Предложенный текст:
>>>>>

Мир в этом спектакле Додина – весом, груб, зрим и ограничен этими своими качествами. И человек – только часть этого мира, поэтому состоит исключительно из физических импульсов и инстинктов. Причем из всех инстинктов побеждают самые разрушительные.

Гертруда, например, начисто лишена материнских качеств. И с первых мгновений подстрекает Клавдия избавиться от Гамлета, с животным неистовством защищая обретенную ею, наконец, удовлетворенность – и половую, и властную. Не знаю, насколько легко удалось Ксении Раппопорт вытравить из себя чарующую женственность, но она это сделала: перед нами – женщина-монстр, так что ассоциации с леди Макбет возникают задолго до того, как она произнесет упомянутую фразу-маркер. И действительно, стоило перечитать Саксона Грамматика, датского историка второй половины XII века, автора «Саги о Гамлете» в рамках обширного исторического труда «Деяния датчан», дабы обнаружить, что исторический Гамлет-отец был далек от портрета идеального правителя, нарисованного Шекспиром – чтобы поверить Гертруде, уверяющей Гамлета, что отца его отличали «узколобость, непреодолимое желание унижать» и еще целый набор подобных качеств тирана-завоевателя, стоивших Гертруде седых волос. Эффектный эпизод, когда актриса снимает мальчиковый парик и обнаруживает копну кудрей с белыми прядями, превращает, однако, героиню вовсе не в страдающую женщину, которую хочется пожалеть и оправдать, а, натурально в ведьму.
Тех, кто идет на спектакль с надеждой посочувствовать герою Данилы Козловского, тоже ждет разочарование. Актер четко выполняет задачи режиссера и к герою безжалостен: слезы омывают лицо этого принца лишь в первой сцене, далее побеждает холодный расчет, плохо скрываемый под маской безумия. Додинский Гамлет хочет власти и только. Впрочем, когда в разгар серьезной работы – создания пьесы «Мышеловка» из реплик всеми известной пьесы «Гамлет» – к нему откуда-то прилетают розовые кружевные трусики, он на какое-то короткое время хочет и Офелию, спускается в подвал, подальше от зрительских глаз, чтобы потом подняться по соседней лестнице и прочитать монолог «Быть или не быть». Монолог выглядит декламацией отличника: смерть для этого Гамлета – тема не слишком привлекательная, гораздо более убедительно звучит упрек Клавдию, что он стоит между ним и престолом (у Пастернака «меж мною и народом», да и текст этот Гамлет произносит Горацио, а не в лицо королю, но Додин всё обостряет до предела). В этот момент Офелии уже нет – но Гамлет за время путешествия в Англию умудряется о ней забыть: любить простодушную девочку больше, чем сорок тысяч братьев – не его тема. В своем желании вернуть трон он – достойный сын своей матери.

<<<<<

Что требуется:
**a.** Какая актриса играет Гертруду, если верить тексту о спектакле Додина?
**b.** Продолжите текст о спектакле Додина сразу после его последнего предложения.

(Часть файла данных)
>>>>>

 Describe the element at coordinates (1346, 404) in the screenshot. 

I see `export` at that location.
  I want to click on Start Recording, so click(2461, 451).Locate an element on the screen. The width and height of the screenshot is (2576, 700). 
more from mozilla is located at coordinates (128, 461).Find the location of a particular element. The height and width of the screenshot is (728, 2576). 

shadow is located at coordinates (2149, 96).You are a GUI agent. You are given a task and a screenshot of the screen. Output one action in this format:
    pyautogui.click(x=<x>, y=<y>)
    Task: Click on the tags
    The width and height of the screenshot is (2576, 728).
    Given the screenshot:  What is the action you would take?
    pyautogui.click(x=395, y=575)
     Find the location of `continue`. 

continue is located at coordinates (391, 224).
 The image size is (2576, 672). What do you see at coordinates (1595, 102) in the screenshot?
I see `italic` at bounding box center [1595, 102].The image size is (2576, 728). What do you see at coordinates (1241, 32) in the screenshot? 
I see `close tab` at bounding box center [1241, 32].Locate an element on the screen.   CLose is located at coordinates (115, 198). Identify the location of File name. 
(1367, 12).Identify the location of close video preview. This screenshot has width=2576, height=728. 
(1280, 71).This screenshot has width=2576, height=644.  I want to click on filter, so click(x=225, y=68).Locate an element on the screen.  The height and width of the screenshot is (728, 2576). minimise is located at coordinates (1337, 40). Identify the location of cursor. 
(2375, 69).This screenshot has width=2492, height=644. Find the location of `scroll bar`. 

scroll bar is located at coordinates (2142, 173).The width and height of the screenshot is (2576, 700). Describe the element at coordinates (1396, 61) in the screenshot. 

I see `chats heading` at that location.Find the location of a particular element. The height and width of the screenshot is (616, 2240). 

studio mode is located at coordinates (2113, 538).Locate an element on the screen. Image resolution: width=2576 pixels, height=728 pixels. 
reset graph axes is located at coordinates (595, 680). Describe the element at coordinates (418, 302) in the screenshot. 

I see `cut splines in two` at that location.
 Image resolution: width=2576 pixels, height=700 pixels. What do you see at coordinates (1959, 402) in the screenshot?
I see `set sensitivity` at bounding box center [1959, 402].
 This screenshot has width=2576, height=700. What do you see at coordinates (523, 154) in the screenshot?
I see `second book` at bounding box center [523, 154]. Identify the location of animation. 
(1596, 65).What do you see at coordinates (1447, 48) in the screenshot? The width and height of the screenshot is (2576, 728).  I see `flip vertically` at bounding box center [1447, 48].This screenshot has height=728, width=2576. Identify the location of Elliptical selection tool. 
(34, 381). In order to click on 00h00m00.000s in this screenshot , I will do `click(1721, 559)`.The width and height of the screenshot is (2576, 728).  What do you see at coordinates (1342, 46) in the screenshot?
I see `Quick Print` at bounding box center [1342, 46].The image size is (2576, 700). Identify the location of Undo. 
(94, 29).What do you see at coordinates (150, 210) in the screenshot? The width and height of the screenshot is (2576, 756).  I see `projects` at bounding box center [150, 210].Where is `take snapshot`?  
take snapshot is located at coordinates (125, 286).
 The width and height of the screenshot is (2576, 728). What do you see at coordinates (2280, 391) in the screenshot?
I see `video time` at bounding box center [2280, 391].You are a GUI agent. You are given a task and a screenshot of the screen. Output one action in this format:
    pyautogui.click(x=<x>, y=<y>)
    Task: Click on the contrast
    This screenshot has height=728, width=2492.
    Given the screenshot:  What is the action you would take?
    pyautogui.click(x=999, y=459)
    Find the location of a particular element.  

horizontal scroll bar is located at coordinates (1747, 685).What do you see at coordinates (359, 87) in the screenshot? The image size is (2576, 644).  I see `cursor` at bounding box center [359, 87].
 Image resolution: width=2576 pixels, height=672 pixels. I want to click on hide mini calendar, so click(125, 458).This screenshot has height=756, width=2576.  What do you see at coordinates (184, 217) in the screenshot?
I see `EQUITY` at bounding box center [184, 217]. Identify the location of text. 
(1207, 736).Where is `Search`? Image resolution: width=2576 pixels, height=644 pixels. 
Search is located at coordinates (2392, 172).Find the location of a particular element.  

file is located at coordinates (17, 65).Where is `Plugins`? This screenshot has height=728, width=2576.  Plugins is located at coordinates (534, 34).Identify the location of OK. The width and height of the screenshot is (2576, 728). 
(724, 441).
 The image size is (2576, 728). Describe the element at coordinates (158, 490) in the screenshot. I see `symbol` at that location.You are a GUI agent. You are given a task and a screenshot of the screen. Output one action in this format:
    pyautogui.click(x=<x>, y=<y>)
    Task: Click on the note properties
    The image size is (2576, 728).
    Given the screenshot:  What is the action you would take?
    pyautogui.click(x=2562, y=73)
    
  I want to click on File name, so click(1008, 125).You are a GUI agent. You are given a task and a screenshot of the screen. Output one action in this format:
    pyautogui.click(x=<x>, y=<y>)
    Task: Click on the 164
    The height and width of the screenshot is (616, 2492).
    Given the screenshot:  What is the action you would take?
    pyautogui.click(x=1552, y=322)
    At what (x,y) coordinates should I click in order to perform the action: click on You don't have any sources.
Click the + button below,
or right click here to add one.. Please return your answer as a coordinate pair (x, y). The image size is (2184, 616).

<<<<<

Ответы к заданиям:
**a.** Ксения Раппопорт.

**b.**
Единственные слезы, которые заслуживают сочувствия в этом спектакле – слезы Офелии – Лизы Боярской, которая отчаянно и мучительно не узнает «своего принца». Этот её долгий взгляд в сцене первого же их свидания, пытливый, пронзительный, неотрывный – убеждает, что сумасшествие Офелии связано исключительно с переменами в Гамлете, а вовсе не со смертью брата (хлопотливый, недалекий, как положено, Полоний – Станислав Никольский здесь – брат, а не отец Офелии).

Впрочем, как только про главных героев всё становится кристально ясно, в действие вступает пространство Александра Боровского и три актера, которые наделены именами Марцелл, Бернардо (у Шекспира – офицеры патрульной службы) и Горацио. «На свете много есть того, что сцене вашей и не снилось», – говорит им Гамлет при встрече, но это, пожалуй, вряд ли. Актеры поднимаются по вертикальным лестницам откуда-то из-под сцены – и, зная пристрастие Додина к сценическому символизму, можно сразу сказать, что только они, по мнению режиссера, и достойны какой-никакой, а вертикали. Актеров играют корифеи труппы – причем, с первого взгляда узнается лишь Игорь Иванов, Сергея Курышева и Сергея Козырева в облике седовласых и седобородых старцев сразу и не признать. Внутри белого колодца (а стены здесь до поры до времени укутаны белоснежными полотнищами) с красными тряпичными всполохами на костюмах они, эти бродячие актеры-мудрецы выглядят едва ли не волхвами-пророками. Да и слова их доходят до ума, до сердца, до печенок – самый что ни на есть классический шекспировский текст звучит, как текст передовицы. «Прелюбодейство? Это не проступок// За это не казнят, ты не умрешь.// Совокупляйтесь! Мне нужны солдаты» – произносит Иванов текст Лира, попутно оправдывая смертный грех Гертруды. «Купи себе стеклянные глаза – и делай вид, как негодяй-политик, что видишь то, чего не видишь ты», – тут уже, думаю, можно без комментариев.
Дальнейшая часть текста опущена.